Small — and large-scale, complete-mixing, composting reactors were used in this study. Three composting reactors for household use (“Namagomi-eater” TK400-H, Matsushita Electric Works, Japan) were used as the small-scale, FBC reactors. The working volume was 15 L. The biomass carrier (or bulking agent) comprised about 5 L of wood chips with a size range of 0.5-2.0 mm, or plastic bottle flakes with a size range of 2.0-10.0 mm. An artificial organic waste sample, made up of 500 g wet wt dog food (VITA-ONE, Nihon Pet Food, Japan) containing about 90% water, was loaded daily into each reactor. The contents in the reactors were gently mixed by automated paddles for 1 min each hour. Mechanical heating was used to maintain the temperature in all the reactors above 35°C to accelerate biodegradation. In the small-scale reactor, three experimental conditions (reactor A, B, and C) were used. In reactor A and C, a high decomposition rate of organic materials was maintained by “partial washing” [14, 16] as follows. Approximately 10% of the contents (0.75 L) were taken out every three days, mixed with 10 L of water, and then filtered on a 35 ^m mesh filter. Upon filtration, the solid part retained on the mesh filter was dried in an oven at 60°C for 48 h, and then re-loaded into the reactor. This process prevents not only a decrease in decomposition rate but also aggregation of the contents in the FBC reactor [14]. In reactor B, there was no maintenance, except for moisture content, where spontaneous aggregation was allowed in the decomposition process. The moisture content in each reactor was kept at 40-50% by the addition of distilled water. Samples were obtained from each small-scale reactor after 60 days of operation.

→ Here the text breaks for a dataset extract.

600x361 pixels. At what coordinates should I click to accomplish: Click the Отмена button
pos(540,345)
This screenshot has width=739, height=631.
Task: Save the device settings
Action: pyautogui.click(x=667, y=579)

To compare the difference of the scale of the reactor, large-scale composting reactor was also used (O-1, which we constructed). The working volume was 4 m3. The bulking agent comprised about 2 m3 of plastic bottle flakes with a size range of 2-10 mm. 600 kg wet weight food waste derived from a school cafeteria with 73% moisture content, was loaded into the reactor at the start of the experiment. This is termed batch operating. The contents of the reactor were gently mixed by automated paddles at 1.5 r. p.m. for 30 min once a day. Temperature was not regulated. Samples were obtained from the large-scale reactor, once a day, for 25 days. In the small-scale reactor (reactors A, B, and C), 16S rDNA-clone analysis was performed to compare difference in the bacterial communities under each set of conditions, and in the large-scale reactor, both 16S rDNA-DGGE and clone analysis were performed to analyze how bacterial community succession changes day by day.